What is a data catalog and why you need one?
A data catalog organizes your information assets and empowers data citizens with business-ready data.
Here’s a common scenario: Alex is working on a data analytics project for her retail company to better understand success of shoe sales versus jewelry and predict future sales. Her company is split up by departments, so she has to go to the shoe line-of-business and the jewelry line-of-business for the data she needs for her analysis. She submits a form for each requesting data that would meet her business needs. She waits. And she waits. She meets with the team to clarify her request. She waits. And she waits.
Finally, they say she will have access to her data soon – the team is just masking the data for her. It ends up taking a few weeks to get her hands on the right data that she needs. Then it takes her another week to figure out what each column means and prepare the data for her project.
A few things that could have been sped up here: finding the right data, masking that data, then explaining the data.
A few things that could have been improved upon: validation that she has all the relevant, current data for her project and trust that the data is of high quality.
If Alex’s company used an enterprise data catalog, all of those pain points could potentially disappear.
What is a data catalog?
A data catalog organizes your company’s information assets so it’s easy for people like Alex to find what they’re looking for. Libraries use catalogs to help readers find all of the books available in each of their branches. Readers can search on genre, reviews, and popularity; learn more about the book they want to check out; read the librarian’s reviews of the book; and then find that book in one of the library’s branches.
A data catalog is similar. A data catalog lets data analysts find all the data available in each database or application maintained by their company. Business analysts can search on data type, reviews, and popularity; preview the data; see what others say about it; better understand its quality; and then download the data asset for their project and analyze it.
On top of that, data catalogs which are tightly integrated with a governance platform, help your business comply with changing regulations and policies and help provide your data citizens access to governed data. After classification of data assets, rules can be created that anonymize or restrict access to certain data, so data personally-identifying information does not end up in the wrong hands.
5 reasons to have an enterprise data catalog
Speed and self-service. Rather than submitting requests to an IT group for data that will meet analysts’ business needs, Analysts simply search through a data catalog themselves. This frees up more time for the IT group and means that the analyst wouldn’t need to wait for them to get back to him or her. It provides self-service access to data to data citizens.

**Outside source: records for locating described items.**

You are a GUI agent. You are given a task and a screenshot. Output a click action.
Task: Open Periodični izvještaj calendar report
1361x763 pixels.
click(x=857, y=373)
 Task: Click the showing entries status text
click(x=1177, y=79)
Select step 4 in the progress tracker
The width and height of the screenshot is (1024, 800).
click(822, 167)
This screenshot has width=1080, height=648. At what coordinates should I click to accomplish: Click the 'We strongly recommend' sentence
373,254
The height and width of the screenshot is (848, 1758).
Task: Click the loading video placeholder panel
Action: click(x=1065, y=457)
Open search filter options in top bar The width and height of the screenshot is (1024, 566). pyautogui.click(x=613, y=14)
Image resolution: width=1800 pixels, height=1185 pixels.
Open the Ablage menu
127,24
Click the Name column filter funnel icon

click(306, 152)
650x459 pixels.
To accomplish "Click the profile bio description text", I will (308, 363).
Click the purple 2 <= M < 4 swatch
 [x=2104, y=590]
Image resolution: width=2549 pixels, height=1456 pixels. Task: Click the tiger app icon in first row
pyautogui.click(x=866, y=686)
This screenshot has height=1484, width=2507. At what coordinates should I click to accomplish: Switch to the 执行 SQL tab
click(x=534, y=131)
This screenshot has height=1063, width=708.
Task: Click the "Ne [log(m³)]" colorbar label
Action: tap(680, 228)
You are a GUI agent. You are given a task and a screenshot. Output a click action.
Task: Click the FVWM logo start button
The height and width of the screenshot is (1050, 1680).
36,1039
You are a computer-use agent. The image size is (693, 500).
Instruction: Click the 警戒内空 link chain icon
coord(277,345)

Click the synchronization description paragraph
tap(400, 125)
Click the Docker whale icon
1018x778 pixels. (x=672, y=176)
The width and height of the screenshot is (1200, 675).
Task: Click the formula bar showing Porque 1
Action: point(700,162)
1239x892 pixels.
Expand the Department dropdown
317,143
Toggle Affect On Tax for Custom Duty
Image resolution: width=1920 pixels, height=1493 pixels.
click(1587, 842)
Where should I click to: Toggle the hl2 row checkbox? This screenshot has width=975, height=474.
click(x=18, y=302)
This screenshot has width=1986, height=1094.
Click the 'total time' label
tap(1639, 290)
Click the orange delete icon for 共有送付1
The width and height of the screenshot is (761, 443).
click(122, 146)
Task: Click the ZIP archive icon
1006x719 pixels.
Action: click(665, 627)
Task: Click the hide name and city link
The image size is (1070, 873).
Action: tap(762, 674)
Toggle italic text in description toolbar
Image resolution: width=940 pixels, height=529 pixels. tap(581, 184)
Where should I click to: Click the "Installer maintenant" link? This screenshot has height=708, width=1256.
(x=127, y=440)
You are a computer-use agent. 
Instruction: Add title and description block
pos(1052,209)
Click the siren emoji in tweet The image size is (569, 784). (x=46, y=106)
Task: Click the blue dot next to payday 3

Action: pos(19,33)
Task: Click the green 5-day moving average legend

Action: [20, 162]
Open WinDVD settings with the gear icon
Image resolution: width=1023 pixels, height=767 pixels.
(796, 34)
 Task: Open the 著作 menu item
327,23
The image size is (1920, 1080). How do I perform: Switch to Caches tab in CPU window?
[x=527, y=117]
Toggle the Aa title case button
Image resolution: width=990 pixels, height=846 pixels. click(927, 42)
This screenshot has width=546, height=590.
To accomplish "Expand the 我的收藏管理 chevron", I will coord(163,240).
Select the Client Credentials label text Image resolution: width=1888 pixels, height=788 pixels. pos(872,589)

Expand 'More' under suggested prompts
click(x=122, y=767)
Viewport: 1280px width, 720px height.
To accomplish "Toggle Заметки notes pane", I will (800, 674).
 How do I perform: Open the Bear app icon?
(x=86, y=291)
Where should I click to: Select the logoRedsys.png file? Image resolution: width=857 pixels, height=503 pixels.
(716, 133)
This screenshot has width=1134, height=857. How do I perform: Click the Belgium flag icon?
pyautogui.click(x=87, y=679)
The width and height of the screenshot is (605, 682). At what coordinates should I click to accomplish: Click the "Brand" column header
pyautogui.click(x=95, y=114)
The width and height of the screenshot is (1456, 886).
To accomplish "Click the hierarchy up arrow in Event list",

Comprehensive search and access to relevant data. You don’t know what you don’t know. An analyst will not know if they’re missing relevant data or the most up to date asset unless they can search across all available data assets. They might find something they would not have been able to find before which can augment their analysis and provide better insights.
Meaningful context. When an analyst finds a data asset that would be useful to them, they can read a description, view business metadata and business term definitions, and read comments provided by others about the data. That way, the analyst can put each column in a data asset in the context of their business.
Improves trust and confidence in data. By previewing the data and profiling it, an analyst can very quickly see if certain fields have null or incorrect values. This makes cleansing the data even easier. The quality scores and social recommendations on the data asset help improve the confidence in data for an analyst to use.
Protects data while staying compliant. Instead of an IT professional masking each column, data rules automatically run based on automatic classification of data. So companies never have to worry about the wrong data getting into the wrong hands.
Why IBM Watson Knowledge Catalog?
It can sometimes feel like the wild West out there in the data catalog market. But remember, a standalone data catalog which cannot integrate tightly with your enterprise governance platform could potentially give bad quality data in the hands of your data citizens.
IBM Watson Knowledge Catalog, a machine learning powered data catalog, satisfies all of the key data catalog capabilities as well as provides seamless integration with IBM's data integration, quality and governance products and other IBM Watson technologies for analysts and data scientists to use their data in reports, analytics projects, and models.
With IBM Watson Knowledge Catalog, Alex would’ve found out that jewelry is way more profitable than shoes in the time it took to submit her request to the departments. She then would have had another month to predict buying trends in other lines-of-business. Her IT department would have had more time to finish their data projects since they would have been less distracted with data requests. Everybody wins with a data catalog.